Sequences¶
A sequence can be thought of as an ordered list of real numbers
$$
\big\{ a_1, a_2, a_3, ..., a_n, ... \big\}.
$$
In this notation $a_n$ is called the general term. When possible, the general term is given as an equation in terms of $n$. We will denote a sequence with general term $a_n$ by
$$
\Big\{a_n\Big\}_{n=1}^\infty \ \ \text{or}\ \ \big\{a_n\big\}.
$$
Note: It is not necessary that the first term in a sequence have index $1$. The index could start with any integer, but we usually request that it be non-negative. We will frequently choose to start sequences with $n=0$ as we move forward.

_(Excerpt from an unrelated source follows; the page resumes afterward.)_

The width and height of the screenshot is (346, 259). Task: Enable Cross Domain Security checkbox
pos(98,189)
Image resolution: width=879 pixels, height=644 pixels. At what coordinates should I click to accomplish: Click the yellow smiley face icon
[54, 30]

Moreover, regardless of the starting index that we choose, the general term of a sequence is generally not unique. This means that two students could come up with two different formulas for the general term that are not equivalent, but that both give the correct terms of the sequence for every value of $n$.

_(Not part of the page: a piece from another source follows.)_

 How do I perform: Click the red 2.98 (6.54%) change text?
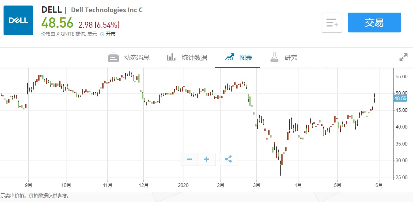pos(99,25)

A sequence may also be regarded as a function whose domain is a subset of the natural numbers
$$
\mathbb{N} = \big\{0,1,2,3,...\big\},
$$
and whose codomain is the real numbers. The formula for the function is given by the general term,
$$
a(n) = a_n.
$$
1. Example¶
Find a formula for the general term of the sequence.
$$
\left\{ \frac{1}{2},-\frac{4}{3}, \frac{9}{4}, -\frac{16}{5}, \frac{25}{6}, ... \right\}
$$
Check your answer
One answer is
$$a_n = (-1)^{n+1}\,\frac{n^2}{n+1}$$
for $n = 1,2,3,...$
Video solution
Arithmetic and Geometric Sequences¶
Next, we consider two simple but important families of sequences.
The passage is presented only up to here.